American research identifies cancer-fighting gut microbiome

April 9, 2019

The American Cancer Society has cited metastatic melanoma as the deadliest form of skin cancer; only half of patients respond to immune checkpoint inhibitors in combination therapy, which may involve autoimmune-related side effects, limited durability of response or complete resistance to therapy. Mounting evidence supports the role of the gut microbiome in effective immune therapy, as antibiotics and select probiotics reduce treatment efficacy, while certain bacterial strains enhance efficacy. Personalised cancer treatments based on potential responses to immune checkpoint inhibitors could therefore immensely help patients.

A recent worldwide collaboration led by researchers at Sanford Burnham Prebys (SBP) medical institute, US, has demonstrated a causal link between the gut microbiome and the immune system’s ability to fight cancer. The study also points to the role of unfolded protein response (UPR) as potential biomarkers for personalised immune therapy with select checkpoint inhibitors. 

Thomas Gajewski, MD, the AbbVie Foundation Professor of Cancer Immunotherapy at the University of Chicago Medicine, US, has credited the study highlights of UPR as an important link between gut microbiota and anti-tumor immunity – thus guiding new and potentially successful therapeutic development.

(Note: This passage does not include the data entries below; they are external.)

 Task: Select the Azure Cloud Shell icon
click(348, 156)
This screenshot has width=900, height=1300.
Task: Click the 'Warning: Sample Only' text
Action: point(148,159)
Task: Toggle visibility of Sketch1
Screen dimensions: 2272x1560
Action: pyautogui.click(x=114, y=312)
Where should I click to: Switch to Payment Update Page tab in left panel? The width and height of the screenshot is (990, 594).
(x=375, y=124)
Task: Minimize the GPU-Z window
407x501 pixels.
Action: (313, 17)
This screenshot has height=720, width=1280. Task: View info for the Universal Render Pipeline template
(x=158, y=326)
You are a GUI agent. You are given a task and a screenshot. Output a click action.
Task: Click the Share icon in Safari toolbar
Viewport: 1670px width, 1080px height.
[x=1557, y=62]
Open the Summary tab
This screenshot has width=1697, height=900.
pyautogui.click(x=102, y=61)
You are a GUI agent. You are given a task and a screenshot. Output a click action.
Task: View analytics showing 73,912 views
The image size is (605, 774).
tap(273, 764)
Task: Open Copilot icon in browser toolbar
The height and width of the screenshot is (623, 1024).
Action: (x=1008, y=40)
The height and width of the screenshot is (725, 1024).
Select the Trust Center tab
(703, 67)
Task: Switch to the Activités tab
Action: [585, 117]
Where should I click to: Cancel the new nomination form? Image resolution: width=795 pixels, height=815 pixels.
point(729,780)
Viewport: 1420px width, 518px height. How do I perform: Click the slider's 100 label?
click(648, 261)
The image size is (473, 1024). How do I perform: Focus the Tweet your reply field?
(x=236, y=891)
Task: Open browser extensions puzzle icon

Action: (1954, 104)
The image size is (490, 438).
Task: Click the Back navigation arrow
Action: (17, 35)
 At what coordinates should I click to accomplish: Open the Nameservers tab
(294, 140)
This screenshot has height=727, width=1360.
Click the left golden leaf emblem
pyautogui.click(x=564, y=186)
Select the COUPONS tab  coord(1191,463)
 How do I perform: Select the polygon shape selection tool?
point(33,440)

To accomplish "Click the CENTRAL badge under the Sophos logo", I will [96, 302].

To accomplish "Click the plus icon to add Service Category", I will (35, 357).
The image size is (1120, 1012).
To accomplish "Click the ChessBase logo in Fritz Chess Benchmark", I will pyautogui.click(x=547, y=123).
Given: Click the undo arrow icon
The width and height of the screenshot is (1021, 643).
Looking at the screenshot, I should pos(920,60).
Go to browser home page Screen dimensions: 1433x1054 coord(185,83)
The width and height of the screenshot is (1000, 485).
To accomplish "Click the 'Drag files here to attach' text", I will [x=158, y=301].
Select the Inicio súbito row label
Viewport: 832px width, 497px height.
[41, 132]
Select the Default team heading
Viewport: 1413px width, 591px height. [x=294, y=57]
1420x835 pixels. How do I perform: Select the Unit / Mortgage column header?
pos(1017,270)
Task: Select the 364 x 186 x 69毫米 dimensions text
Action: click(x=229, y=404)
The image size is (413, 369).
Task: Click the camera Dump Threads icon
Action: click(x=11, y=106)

Senior study author and professor at SBP’s designated Cancer Centre, Ze’ev Ronai, and his team have studied a genetic mouse model without the RING finger protein 5 gene (RNF5)that removes inappropriately folded or damaged proteins which may cause tumours – the RNF5-lacking mice were able to inhibit the growth of melanoma tumors with an intact immune system and gut microbiome.

Advanced bioinformatics techniques allowed the identification of 11 bacterial strains that were enriched in the guts of the RNF5-lacking mice – transferring these strains to wild mice that lack intestinal bacteria induced anti-tumor immune response and slowed tumor growth. Further treating these mice with a cocktail of antibiotics or housing the mice with their wild littermates abolished tumor rejection – indicating the important role of the gut microbiome in anti-tumor immunity. Reduced UPR was then identified in immune and intestinal epithelial cells, sufficient for immune cell activation; reduced UPR signaling was also associated with the altered gut microbiomes in the mice.

Corresponding human treatment of metastatic melanoma patients who received checkpoint inhibitor treatment showed a markedly reduced expression of UPR components, or enhanced responsiveness to cancer treatment.

The scientists plan to determine what the bacteria are producing that slows tumor growth. These products could later define possible prebiotics that may enrich their presence in the gut of melanoma patients. Ronai also believes this research could help more patients benefit from immune therapy by eliminating side effects seen for certain immune checkpoint therapies, such as gut inflammation and antibiotic resistance.